━━━ Text passage
Abandoned Coal Mines: Hidden Carbon Emission Threat

Geological Society of America

Contributed by Rudy Molinek, GSA Science Communication Fellow

Boulder, Colo., USA: For the past 250 years , people have mined coal industrially in Pennsylvania, USA. By 1830, the city of Pittsburgh was using more than 400 tons of the fossil fuel every day. Burning all that coal has contributed to climate change. Additionally, unremediated mines—especially those that operated before Congress passed regulations in 1977 —have leaked environmentally harmful mine drainage . But that might not be the end of their legacy.

In research presented last week at GSA Connects 2025 in San Antonio, Texas, USA, Dr. Dorothy Vesper , a geochemist at West Virginia University, found that those abandoned mines pose another risk: continuous CO2 emissions from water that leaks out even decades or centuries after mining stops.

In a 2016 study , Vesper and her collaborators found that the water draining from just 140 of these mines in Pennsylvania add as much CO2 to the atmosphere each year as a small coal-fired power plant. Considering officials and scientists don't know the number of abandoned mines in Pennsylvania, let alone elsewhere, the impact of these mines is an unresolved and important part of understanding the sources of human-caused climate change.

"We would like to have a much better handle on how big" these carbon emissions are, says Vesper. "A huge part of it is just not even knowing where the discharges are. And it's not just Appalachia. It's all over the country. It's all over the world, really, these mine waters."
━━━━━━
What this exercise asks:
• a. Answer these questions from the article on abandoned coal mines:
(i) By 1830, how much coal was the city of Pittsburgh using every day?
(ii) What is Dorothy Vesper's profession, and where does she work?
(iii) In the 2016 study, the water draining from how many Pennsylvania mines was found to add as much CO2 each year as a small coal-fired power plant?
• b. Put the records into a Markdown table with the columns n (row number) and Line, starting at the line that contains "chests [926, 559]" and ending at the last line of the records, and leave out blank lines.
━━━ Input records
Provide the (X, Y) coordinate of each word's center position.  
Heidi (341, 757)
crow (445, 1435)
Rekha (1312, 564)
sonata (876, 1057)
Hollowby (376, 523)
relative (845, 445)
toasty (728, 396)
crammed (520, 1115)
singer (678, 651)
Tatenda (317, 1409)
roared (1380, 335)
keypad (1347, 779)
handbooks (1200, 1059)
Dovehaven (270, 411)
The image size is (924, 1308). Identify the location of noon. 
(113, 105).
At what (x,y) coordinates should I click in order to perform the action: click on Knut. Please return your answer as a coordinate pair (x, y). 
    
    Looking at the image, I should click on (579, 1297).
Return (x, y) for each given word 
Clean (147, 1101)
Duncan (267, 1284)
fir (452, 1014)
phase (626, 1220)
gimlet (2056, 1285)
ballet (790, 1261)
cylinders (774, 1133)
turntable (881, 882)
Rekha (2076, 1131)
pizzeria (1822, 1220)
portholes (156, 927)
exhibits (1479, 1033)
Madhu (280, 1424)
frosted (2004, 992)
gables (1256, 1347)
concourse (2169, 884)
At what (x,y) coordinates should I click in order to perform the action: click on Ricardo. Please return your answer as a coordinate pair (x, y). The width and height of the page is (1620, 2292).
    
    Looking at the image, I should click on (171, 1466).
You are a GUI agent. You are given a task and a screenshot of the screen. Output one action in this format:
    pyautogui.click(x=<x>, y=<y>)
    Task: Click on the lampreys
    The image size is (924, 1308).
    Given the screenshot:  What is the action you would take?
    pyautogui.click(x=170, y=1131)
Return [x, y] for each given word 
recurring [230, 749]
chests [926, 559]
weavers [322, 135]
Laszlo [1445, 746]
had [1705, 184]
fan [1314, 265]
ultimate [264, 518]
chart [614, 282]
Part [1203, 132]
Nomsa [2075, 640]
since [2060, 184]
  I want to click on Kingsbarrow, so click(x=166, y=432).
━━━━━━
Solutions per task:
• a.
(i) More than 400 tons.
(ii) She is a geochemist at West Virginia University.
(iii) 140 mines.

• b.
| n | Line |
|---|---|
| 1 | chests [926, 559] |
| 2 | weavers [322, 135] |
| 3 | Laszlo [1445, 746] |
| 4 | had [1705, 184] |
| 5 | fan [1314, 265] |
| 6 | ultimate [264, 518] |
| 7 | chart [614, 282] |
| 8 | Part [1203, 132] |
| 9 | Nomsa [2075, 640] |
| 10 | since [2060, 184] |
| 11 |   I want to click on Kingsbarrow, so click(x=166, y=432). |